Which way will energy costs go? How will climate change affect global production of essential food commodities? Are production climate patterns and global trade flows undergoing a fundamental shift? Will requests for ESG practices increase costs to the consumer? How quickly can we use science intelligently to increase global productivity and still sustain, enhance, and protect our planet’s air, soil and water?

In our modern interdependent world, uncertainty translates into risk – especially economic risk. Uncertainty creates a constant upward pressure on prices, regardless of the goods or commodities involved

The Big Question: Cost or Investment?

The uncertainties hanging over the global food system seem daunting. And they are. But they aren’t insurmountable, and history suggests our food system has always remained flexible and agile. It continues to remain healthy overall and fully capable of meeting our rising food needs. But the price we pay for that food security may be changing. Higher food costs may be the fuel needed to keep the productive engine running.

Those in the food supply chain, from dirt to dinner, have been challenged over food costs – and rising profit reports – make several points about the future and the past. Reckless claims of “greed’ and “profiteering” ignore the fact that past food prices have been an exceptionally good bargain for consumers, they contend.

food cost, What’s Keeping Food Costs So High?

Also, increases in wages and salaries have helped offset – and in many years exceeded – the rate of food inflation. The latest data from BLS suggests a growing convergence of the rate of increase in food costs and average wages.

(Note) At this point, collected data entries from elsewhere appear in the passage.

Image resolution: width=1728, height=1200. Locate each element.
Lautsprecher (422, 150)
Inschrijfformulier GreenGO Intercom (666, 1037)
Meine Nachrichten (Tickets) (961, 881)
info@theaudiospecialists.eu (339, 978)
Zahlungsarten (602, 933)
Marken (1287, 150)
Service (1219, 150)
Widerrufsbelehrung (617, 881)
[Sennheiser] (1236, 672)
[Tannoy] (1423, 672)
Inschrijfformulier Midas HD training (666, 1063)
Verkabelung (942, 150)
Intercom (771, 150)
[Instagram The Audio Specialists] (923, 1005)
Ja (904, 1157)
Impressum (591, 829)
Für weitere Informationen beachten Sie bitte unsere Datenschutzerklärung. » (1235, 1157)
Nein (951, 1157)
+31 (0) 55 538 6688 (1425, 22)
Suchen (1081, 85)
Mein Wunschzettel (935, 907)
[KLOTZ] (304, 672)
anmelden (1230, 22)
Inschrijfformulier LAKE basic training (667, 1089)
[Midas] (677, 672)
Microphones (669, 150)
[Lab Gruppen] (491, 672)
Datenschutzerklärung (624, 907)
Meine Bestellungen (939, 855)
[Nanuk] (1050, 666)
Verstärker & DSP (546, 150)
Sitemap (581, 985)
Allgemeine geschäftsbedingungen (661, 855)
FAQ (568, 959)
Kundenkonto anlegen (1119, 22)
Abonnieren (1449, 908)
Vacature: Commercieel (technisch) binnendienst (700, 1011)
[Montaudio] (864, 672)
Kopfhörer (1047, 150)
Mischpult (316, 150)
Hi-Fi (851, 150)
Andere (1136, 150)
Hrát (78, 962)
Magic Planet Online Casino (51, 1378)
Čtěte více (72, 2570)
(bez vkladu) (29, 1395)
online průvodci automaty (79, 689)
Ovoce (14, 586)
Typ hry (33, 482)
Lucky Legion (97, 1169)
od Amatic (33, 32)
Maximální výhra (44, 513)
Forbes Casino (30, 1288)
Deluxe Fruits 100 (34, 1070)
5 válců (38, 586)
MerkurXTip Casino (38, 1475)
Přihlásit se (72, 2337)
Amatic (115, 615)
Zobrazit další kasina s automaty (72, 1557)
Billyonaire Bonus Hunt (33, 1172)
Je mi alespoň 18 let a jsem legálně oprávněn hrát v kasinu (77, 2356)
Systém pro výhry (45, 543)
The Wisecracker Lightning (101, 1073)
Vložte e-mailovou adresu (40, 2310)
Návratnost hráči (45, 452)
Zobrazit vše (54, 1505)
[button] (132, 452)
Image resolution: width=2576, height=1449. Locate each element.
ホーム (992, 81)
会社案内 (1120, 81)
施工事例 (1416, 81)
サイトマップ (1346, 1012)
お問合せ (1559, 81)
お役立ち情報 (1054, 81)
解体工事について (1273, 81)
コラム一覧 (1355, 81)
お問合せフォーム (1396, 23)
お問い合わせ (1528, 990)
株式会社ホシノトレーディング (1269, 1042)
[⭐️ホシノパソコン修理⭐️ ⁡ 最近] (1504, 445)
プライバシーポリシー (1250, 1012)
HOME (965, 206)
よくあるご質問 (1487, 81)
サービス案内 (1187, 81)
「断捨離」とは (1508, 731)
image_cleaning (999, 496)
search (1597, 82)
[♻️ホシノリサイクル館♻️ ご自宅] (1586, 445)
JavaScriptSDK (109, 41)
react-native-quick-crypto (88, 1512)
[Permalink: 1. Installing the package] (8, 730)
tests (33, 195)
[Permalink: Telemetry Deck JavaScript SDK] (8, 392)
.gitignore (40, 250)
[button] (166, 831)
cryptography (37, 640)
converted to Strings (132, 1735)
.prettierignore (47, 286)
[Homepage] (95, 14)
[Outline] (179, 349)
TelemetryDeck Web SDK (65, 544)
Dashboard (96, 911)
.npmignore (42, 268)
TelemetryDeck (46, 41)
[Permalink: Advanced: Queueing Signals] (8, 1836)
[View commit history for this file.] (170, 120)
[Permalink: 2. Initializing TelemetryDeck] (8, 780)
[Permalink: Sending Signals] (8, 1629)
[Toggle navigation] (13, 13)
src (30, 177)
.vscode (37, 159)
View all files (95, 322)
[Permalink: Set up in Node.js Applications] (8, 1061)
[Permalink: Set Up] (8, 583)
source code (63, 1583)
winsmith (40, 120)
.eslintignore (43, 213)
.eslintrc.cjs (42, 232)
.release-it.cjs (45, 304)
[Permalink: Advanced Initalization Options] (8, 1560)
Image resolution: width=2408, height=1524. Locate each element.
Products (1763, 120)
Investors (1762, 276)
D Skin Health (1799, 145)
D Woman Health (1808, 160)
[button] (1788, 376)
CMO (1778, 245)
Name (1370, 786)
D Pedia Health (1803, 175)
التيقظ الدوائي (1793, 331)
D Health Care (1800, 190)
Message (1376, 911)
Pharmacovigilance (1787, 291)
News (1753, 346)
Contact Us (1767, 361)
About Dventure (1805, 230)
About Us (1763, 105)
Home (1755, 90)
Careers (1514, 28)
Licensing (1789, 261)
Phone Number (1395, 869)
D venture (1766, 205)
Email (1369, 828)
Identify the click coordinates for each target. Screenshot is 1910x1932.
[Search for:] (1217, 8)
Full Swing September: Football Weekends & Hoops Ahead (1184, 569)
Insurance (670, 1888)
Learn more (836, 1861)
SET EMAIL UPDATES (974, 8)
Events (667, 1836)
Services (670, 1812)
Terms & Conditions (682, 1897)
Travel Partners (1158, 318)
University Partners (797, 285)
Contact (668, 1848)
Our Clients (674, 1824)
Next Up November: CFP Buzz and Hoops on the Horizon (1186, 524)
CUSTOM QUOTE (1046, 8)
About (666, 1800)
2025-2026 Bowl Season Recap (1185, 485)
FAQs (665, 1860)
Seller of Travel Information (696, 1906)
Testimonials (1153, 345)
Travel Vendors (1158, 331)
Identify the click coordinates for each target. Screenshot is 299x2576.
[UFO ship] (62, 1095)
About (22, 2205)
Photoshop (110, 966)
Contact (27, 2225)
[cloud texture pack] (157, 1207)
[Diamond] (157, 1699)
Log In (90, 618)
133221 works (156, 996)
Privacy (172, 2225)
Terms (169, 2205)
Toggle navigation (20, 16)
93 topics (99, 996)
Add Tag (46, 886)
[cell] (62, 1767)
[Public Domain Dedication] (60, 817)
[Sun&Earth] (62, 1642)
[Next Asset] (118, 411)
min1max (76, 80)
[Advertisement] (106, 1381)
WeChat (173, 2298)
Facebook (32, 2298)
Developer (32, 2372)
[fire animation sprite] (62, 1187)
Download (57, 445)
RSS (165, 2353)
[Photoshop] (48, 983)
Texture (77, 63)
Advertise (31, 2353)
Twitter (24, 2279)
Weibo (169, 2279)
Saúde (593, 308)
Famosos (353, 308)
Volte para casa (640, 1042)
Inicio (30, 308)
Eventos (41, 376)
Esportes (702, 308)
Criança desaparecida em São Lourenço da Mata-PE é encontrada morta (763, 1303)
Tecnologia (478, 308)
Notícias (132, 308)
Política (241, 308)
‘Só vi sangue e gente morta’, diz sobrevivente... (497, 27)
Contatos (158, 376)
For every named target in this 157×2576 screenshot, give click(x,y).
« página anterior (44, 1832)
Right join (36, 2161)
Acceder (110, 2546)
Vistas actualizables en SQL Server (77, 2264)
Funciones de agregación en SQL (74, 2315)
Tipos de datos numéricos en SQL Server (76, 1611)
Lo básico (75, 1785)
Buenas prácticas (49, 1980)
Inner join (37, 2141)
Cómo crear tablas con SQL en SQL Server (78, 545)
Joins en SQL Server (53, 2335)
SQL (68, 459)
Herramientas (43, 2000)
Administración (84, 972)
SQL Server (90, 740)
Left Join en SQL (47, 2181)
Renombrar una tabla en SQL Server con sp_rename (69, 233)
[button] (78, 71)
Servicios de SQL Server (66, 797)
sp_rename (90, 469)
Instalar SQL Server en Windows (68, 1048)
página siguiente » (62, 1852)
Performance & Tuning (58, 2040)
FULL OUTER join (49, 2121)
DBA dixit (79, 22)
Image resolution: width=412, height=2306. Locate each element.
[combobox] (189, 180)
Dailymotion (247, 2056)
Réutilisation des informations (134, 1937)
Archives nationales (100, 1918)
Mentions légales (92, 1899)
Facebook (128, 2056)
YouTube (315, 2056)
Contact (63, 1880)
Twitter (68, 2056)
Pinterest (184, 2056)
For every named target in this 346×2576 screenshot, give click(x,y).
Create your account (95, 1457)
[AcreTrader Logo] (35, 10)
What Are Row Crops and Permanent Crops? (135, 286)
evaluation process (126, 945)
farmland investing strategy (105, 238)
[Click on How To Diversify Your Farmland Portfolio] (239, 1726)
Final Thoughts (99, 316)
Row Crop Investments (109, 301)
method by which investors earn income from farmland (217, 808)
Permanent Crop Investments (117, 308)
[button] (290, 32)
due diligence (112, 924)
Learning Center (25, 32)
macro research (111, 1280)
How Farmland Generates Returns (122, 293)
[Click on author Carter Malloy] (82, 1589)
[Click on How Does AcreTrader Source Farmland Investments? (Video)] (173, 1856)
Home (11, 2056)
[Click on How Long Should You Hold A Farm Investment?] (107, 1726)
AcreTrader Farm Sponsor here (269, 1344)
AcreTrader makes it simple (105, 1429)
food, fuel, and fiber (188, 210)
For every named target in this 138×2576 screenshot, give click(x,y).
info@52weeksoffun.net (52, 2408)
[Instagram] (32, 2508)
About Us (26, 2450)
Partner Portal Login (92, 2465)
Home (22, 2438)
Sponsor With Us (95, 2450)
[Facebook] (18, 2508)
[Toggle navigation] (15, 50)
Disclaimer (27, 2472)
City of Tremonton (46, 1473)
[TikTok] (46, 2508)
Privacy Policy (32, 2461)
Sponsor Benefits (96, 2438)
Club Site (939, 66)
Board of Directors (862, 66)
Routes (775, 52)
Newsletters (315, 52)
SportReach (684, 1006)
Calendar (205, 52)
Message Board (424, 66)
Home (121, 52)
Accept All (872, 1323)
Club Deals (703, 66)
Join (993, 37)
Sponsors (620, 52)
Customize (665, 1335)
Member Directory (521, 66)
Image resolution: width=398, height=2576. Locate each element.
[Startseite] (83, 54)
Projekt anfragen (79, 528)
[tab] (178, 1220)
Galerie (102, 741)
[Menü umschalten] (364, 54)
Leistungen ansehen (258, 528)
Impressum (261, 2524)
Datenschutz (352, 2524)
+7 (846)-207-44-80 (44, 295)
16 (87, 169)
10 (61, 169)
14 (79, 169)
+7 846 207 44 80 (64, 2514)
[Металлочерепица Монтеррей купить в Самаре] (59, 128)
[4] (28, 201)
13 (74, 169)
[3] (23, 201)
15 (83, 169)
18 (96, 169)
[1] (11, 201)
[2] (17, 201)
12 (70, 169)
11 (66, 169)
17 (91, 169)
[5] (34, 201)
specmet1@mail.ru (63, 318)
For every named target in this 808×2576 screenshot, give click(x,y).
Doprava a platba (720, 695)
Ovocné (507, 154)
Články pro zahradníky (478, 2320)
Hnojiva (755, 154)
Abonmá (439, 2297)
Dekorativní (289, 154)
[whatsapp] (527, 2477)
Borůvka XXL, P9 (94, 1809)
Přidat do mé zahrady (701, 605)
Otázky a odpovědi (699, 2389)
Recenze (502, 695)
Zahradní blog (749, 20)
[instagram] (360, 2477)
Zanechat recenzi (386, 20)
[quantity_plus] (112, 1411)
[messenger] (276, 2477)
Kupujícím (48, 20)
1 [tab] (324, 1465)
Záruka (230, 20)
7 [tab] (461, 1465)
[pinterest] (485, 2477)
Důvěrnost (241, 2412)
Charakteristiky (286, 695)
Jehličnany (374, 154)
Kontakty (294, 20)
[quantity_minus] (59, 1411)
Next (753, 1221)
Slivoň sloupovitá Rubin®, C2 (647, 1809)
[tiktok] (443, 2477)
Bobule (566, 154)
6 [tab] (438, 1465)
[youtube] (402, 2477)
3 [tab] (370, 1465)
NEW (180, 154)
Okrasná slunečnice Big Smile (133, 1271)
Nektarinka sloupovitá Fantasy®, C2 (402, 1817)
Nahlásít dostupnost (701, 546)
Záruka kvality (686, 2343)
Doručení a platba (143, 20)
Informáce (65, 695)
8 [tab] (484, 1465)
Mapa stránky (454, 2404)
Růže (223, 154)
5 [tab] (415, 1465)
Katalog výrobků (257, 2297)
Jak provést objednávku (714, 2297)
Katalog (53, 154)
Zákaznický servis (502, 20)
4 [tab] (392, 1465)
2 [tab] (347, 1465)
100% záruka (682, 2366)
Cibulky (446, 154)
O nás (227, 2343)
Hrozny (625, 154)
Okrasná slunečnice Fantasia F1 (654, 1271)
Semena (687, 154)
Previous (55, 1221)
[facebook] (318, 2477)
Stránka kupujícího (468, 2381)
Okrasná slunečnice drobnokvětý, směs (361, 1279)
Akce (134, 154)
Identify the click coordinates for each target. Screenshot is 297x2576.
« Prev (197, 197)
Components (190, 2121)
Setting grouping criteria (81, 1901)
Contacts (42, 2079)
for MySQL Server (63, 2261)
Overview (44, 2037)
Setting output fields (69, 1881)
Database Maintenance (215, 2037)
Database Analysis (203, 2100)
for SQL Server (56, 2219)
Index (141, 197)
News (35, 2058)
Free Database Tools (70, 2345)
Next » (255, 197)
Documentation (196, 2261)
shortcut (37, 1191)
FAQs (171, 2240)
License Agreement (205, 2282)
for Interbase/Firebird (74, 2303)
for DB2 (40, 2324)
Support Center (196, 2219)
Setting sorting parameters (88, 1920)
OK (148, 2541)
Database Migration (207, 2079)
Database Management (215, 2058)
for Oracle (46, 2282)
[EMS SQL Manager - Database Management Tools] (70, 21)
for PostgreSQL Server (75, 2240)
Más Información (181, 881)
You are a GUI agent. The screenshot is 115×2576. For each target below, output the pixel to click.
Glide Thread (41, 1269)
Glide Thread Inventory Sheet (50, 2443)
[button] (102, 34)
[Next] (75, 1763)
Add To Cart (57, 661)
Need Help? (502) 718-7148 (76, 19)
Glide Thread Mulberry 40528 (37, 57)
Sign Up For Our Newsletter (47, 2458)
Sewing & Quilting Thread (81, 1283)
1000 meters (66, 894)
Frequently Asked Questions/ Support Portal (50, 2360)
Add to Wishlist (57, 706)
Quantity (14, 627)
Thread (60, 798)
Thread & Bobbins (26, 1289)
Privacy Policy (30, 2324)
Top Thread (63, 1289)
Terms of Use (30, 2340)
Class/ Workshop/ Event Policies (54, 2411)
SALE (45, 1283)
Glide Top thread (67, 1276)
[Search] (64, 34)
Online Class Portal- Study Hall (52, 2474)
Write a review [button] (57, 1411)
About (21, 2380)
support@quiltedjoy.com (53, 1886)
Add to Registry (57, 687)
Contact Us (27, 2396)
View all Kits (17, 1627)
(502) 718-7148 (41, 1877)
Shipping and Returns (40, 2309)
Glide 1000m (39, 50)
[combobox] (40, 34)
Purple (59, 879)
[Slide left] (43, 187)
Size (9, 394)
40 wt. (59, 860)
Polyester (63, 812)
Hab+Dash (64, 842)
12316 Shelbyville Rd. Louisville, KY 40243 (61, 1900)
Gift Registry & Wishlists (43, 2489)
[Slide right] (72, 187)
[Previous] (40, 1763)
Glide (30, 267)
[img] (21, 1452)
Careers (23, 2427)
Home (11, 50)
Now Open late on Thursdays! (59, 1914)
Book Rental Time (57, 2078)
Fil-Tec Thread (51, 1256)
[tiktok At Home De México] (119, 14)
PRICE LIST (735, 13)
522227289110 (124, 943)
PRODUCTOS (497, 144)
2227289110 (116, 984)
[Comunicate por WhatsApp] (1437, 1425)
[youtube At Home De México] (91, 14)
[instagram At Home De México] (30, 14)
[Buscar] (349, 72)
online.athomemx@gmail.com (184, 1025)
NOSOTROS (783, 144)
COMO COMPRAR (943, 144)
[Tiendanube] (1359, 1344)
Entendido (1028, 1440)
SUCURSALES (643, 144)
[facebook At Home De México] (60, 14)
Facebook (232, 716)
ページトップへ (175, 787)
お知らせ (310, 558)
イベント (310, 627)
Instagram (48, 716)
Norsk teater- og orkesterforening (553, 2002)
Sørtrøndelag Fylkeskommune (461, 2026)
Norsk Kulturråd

Furthermore, the sector continues to promote sales and promotions that eat into margins, while significant investments in new and better equipment and systems are needed every day.

Double-digit annual price increases are painful, especially following two decades of retail food price inflation that averaged just 2 percent per year. But smart shopping is still an important way to ease the pain.

food cost, What’s Keeping Food Costs So High?

Economists in the public and private sectors say the inflation rates should continue to drop. But a return to the 2 percent level of increase may not, and certainly not in the short term. As ERS put it in their Food Price Outlook for 2023:

Food prices are expected to grow more slowly in 2023 than in 2022 but still at above-historical average rates. 

In 2023, all food prices are predicted to increase by 7.5 percent, with a prediction interval of 5.5 to 9.6 percent. Food-at-home prices are predicted to increase by 7.8 percent, with a prediction interval of 5.3 to 10.5 percent. Food-away-from-home prices are predicted to increase by 8.3 percent, with a prediction interval of 7.2 to 9.3 percent.

Business leaders and many economists argue that higher earnings mean we can continue to develop our food system to meet the changing expectations of consumers, for more variety, convenience, healthy options, environmental protections, fair and responsible sourcing, and all the other demands of our progressive world.

Furthermore, they point out, consumers by and large have been willing to pay the costs of building and maintaining a food system to meet those expectations.

Government and numerous other private sector reports tend to support this line of argument. Consumers combat higher food costs in a variety of ways – by being more selective in the foods they put on the table, by looking more aggressively for store promotions and sales, by cutting back on spending on out-of-home dining, and by a host of other intelligent responses to higher costs.

Despite the continuing upward trend in prices, there’s no apparent imminent rebellion in the streets. Perhaps unconsciously, we as consumers may be coming to realize that higher food prices are as much an investment in our long-term food security as a day-to-day expense.

The Bottom Line

Food price inflation should ease from the painful levels generated by armed conflict, climate change, tightening supply and demand figures, a global pandemic, and a whole host of other uncertainties facing all parts of our food chain.  But higher food costs may be the price we pay for maintaining a food system capable of overcoming all these uncertainties – and more if need be.